While waiting in line for the Starbucks coffee that she deemed vital for helping her through a long day on campus, Anna Pieńkowski animatedly discussed the ArcticNet-funded project that she and her research team are embarking on. Pieńkowski is a slight, fair-haired woman with a friendly smile and a mysterious accent, which she attributes to her childhood years spent in Poland, Austria and Britain. She is a professor from MacEwan University’s department of physical sciences, and her enthusiasm for her work was obvious when she sat down with the griff to discuss her upcoming research in Arctic Canada, where she and an international team of researchers will work to map the seafloor and uncover the environmental history of the area.

Tell me a little bit about this research project.

The main theme is to map the seafloor. When we do any kind of research on the ship, as we traverse, we can actually map the seafloor. There’s equipment that can show you what the seafloor looks like and what the hazards are. A few years ago, there was actually a cruise ship that ran aground, so there are a lot of hazards associated with that. If you have less sea ice, you’re going to have more shipping, so the rationale for mapping this is to actually be able to produce maps that are reliable, and not have ships run aground. If you think about, say, oil tankers, they’ll have a big environmental impact if they spill oil or something like that, so it’s quite important to be able to navigate safely through waters like that.

What was the inspiration for the project?

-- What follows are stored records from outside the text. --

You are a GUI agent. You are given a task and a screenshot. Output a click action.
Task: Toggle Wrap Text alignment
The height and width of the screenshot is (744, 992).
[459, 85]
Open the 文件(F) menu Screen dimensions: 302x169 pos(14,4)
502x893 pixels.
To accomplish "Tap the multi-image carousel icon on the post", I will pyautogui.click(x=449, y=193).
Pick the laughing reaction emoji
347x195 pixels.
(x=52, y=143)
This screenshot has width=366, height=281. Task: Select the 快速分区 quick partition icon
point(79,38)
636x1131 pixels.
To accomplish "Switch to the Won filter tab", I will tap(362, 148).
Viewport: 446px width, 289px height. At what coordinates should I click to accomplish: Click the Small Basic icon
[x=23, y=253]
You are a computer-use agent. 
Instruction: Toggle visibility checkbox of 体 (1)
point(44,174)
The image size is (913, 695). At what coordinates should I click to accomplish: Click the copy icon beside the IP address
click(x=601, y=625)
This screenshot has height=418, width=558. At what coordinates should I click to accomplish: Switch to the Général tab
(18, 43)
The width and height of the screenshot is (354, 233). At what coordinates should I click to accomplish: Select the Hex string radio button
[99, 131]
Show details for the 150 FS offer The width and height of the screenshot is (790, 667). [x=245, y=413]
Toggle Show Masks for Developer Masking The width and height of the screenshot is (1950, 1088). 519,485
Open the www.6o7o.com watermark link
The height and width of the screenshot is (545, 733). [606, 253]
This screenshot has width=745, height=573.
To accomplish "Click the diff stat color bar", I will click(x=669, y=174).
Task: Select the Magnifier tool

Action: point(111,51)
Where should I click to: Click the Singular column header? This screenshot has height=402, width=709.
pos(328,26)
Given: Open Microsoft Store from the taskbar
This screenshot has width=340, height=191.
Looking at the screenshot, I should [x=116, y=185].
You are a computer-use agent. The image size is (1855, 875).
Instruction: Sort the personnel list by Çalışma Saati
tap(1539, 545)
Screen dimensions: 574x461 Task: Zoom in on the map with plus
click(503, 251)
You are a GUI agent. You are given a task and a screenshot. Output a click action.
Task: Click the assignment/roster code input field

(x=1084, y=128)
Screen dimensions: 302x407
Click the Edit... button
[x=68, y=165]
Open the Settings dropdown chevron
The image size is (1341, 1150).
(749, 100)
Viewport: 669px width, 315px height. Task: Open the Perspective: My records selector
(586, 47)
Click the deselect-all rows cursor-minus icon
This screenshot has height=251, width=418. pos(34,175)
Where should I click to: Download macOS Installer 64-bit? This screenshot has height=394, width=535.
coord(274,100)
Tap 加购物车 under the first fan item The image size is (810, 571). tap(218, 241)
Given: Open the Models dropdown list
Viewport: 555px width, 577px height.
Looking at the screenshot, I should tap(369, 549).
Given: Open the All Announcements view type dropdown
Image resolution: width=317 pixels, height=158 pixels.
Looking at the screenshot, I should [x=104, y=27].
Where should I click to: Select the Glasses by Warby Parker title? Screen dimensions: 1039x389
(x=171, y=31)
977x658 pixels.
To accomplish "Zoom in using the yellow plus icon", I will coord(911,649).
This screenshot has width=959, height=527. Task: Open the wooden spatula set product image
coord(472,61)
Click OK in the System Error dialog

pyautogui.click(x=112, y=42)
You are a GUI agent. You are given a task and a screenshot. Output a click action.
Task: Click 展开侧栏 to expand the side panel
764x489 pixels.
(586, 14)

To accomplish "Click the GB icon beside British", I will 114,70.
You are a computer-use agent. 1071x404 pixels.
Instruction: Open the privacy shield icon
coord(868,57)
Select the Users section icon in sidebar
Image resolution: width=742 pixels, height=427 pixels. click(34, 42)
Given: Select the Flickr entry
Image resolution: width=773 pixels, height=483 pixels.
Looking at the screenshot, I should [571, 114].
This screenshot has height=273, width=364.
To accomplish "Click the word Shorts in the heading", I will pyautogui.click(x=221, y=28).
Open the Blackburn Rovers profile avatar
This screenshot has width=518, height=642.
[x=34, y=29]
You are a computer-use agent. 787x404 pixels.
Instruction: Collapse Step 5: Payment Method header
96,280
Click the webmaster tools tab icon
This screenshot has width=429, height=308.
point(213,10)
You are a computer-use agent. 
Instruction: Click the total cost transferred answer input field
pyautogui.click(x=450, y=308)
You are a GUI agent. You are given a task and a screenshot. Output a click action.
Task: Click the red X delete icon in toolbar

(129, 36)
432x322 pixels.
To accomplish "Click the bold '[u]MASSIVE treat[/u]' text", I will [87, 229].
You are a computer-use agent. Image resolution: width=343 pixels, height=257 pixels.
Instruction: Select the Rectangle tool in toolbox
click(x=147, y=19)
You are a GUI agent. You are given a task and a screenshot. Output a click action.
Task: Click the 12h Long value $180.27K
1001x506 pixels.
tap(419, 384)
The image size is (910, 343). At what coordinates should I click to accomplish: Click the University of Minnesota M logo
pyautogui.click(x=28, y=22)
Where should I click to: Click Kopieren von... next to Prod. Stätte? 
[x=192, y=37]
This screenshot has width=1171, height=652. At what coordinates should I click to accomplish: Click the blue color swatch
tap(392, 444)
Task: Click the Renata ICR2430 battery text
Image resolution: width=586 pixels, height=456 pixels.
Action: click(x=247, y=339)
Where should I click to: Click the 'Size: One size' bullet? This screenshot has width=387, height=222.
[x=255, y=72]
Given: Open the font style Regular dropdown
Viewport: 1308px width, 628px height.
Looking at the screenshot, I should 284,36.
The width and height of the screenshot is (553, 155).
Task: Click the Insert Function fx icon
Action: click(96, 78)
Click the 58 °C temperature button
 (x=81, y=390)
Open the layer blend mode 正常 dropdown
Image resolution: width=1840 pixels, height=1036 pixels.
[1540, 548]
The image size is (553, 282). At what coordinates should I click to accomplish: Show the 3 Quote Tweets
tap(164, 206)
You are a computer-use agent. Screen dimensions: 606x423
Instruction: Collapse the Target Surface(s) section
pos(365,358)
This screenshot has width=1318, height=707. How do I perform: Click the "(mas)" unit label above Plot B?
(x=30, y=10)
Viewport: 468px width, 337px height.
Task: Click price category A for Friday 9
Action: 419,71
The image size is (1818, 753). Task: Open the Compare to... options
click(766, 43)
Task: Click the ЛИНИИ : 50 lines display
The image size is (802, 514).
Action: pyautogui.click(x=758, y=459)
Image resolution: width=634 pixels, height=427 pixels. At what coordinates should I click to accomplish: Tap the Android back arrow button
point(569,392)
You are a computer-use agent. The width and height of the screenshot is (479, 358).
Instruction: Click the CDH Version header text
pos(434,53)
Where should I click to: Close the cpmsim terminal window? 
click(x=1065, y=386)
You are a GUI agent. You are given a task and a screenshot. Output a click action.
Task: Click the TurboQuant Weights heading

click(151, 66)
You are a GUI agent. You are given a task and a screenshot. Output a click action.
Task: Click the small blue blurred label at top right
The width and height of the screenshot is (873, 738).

The inspiration for the main theme was shipping and navigation safety, but from our side, we are doing more of the environmental stroke or geological side. What we want to know is, as we go through time — as you go from, say, the height of the last ice age, which was about 20,000 years ago — how did this area change? At the very height of the ice age, you have all these huge ice masses, so basically there are no channels there. It’s just glacial ice sitting there. Then, it basically melts away, and then you’ve got this establishment of what we know today as the area. So how did that change in terms of temperature, in terms of salinity, in terms of ecology? So, we’re more from the environmental long-term side, I would say.

You received $492,000 in funding, correct?

The whole project received that, yes. We have not personally received that.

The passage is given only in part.